Rafteninfo.com – JAKARTA, Pemeringkat Efek Indonesia (Pefindo) menurunkan peringkat Bank bjb (BJBR) menjadi idAA- dari idAA. Penurunan itu juga berlaku terhadap sejumlah instrumen surat utang yang diterbitkan perseroan.
Peringkat Obligasi Berkelanjutan I Bank bjb ikut mengalami koreksi. Sementara itu, peringkat obligasi subordinasi berkelanjutan II, III, dan IV turun menjadi idA dari idA+. Peringkat surat berharga perpetual berkelanjutan I juga diturunkan menjadi idA- dari idA.
Pefindo mempertahankan prospek peringkat BJBR pada posisi stabil. Namun, lembaga pemeringkat tersebut menilai tekanan terhadap profil keuangan, terutama kualitas aset, masih berlanjut dalam jangka pendek.
Peringkat Bank bjb Turun karena Kualitas Aset Tertekan
Pefindo menyebut penurunan peringkat mencerminkan tekanan berkelanjutan terhadap kualitas aset Bank bjb. Salah satu pendorongnya ialah berkurangnya transfer Pemerintah pusat kepada pemerintah daerah yang berdampak terhadap kemampuan membayar debitur, khususnya pada segmen kredit produktif.
Tekanan tersebut tercermin dari kenaikan rasio kredit bermasalah atau non-performing loan (NPL). Rasio NPL meningkat menjadi 3,3 persen pada paruh pertama 2026 dari sekitar 2,8 persen pada akhir 2025.
Selain itu, rasio special mention loans naik menjadi 4,3 persen dari sebelumnya 3,8 persen. Kenaikan tersebut menunjukkan semakin besarnya porsi kredit yang perlu mendapat perhatian karena berpotensi mengalami penurunan kualitas.

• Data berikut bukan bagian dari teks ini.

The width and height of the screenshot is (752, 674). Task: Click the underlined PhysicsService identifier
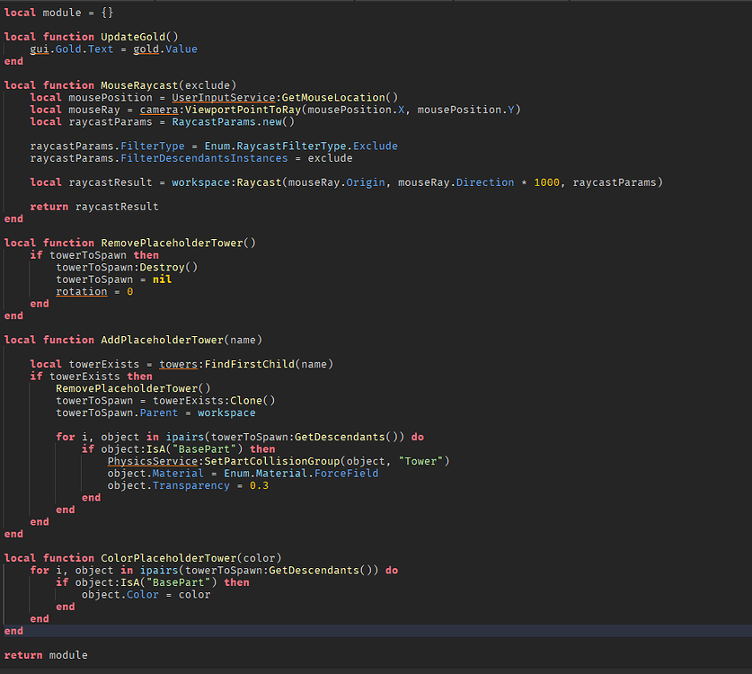tap(153, 461)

Cakupan Pencadangan Ikut Melemah
Di sisi lain, rasio pencadangan terhadap NPL turun menjadi 85,8 persen pada paruh pertama 2026 dari 91,6 persen pada akhir tahun sebelumnya. Penurunan itu menunjukkan pelemahan cakupan pencadangan ketika kualitas aset memburuk.

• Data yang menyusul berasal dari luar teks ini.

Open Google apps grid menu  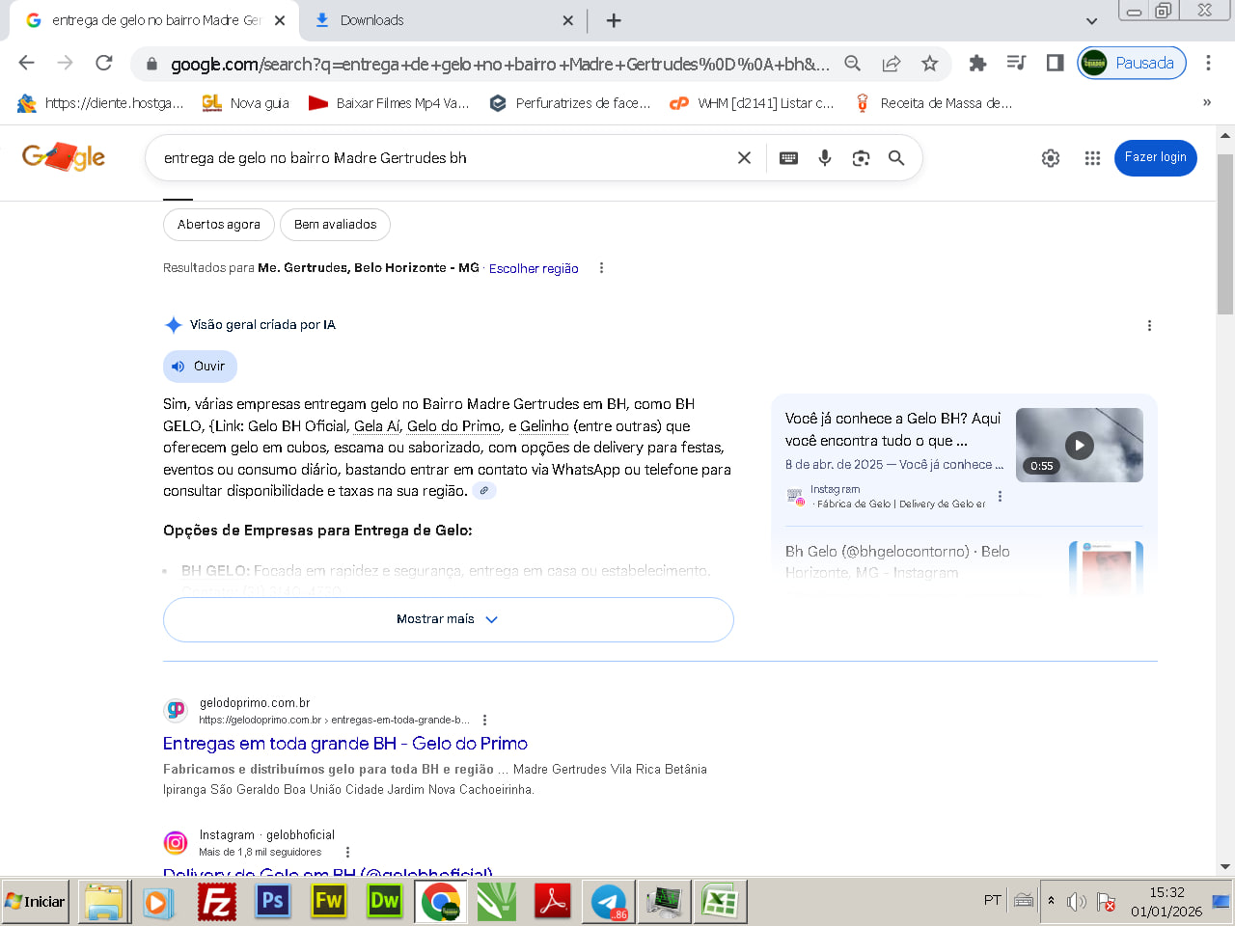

Bank bjb merencanakan penghapusbukuan kredit atau write-off sebesar Rp814 miliar sepanjang tahun ini. Perseroan juga memperkirakan pemulihan kredit mencapai Rp280 miliar. Meski demikian, Pefindo memproyeksikan rasio NPL tetap berada di kisaran 2,8 hingga 3 persen dalam jangka pendek.
Posisi Bisnis dan Permodalan Tetap Menjadi Penopang
Peringkat Bank bjb masih mencerminkan posisi bisnis yang sangat kuat. Penilaian tersebut didukung oleh pasar captive di Provinsi Jawa Barat dan Banten, permodalan yang sangat kuat, serta profil likuiditas yang sangat kuat.
Namun, peringkat perseroan tetap dibatasi oleh persaingan ketat di luar pasar captive dan tingginya rasio kredit bermasalah pada segmen kredit produktif. Dengan demikian, perbaikan kualitas aset menjadi faktor penting bagi penguatan profil keuangan Bank bjb.
Pefindo menilai peringkat Bank bjb berpotensi meningkat apabila perseroan mampu memperkuat profil keuangannya secara substansial. Prospek stabil menunjukkan belum ada perubahan arah peringkat dalam waktu dekat, meski kondisi aset dan pencadangan masih menjadi perhatian.
Untuk instrumennya, peringkat obligasi subordinasi berada dua tingkat di bawah peringkat perusahaan. Perbedaan tersebut memperhitungkan risiko instrumen dapat dihapuskan dalam kondisi non-viability. Sementara itu, surat berharga perpetual berada satu tingkat di bawah obligasi subordinasi karena memiliki posisi yang lebih junior.
Surat berharga perpetual juga diklasifikasikan sebagai modal inti tambahan dan memiliki karakteristik diskresi penuh dalam penangguhan kupon. Struktur tersebut menjadi bagian dari pertimbangan Pefindo dalam menetapkan peringkat masing-masing instrumen.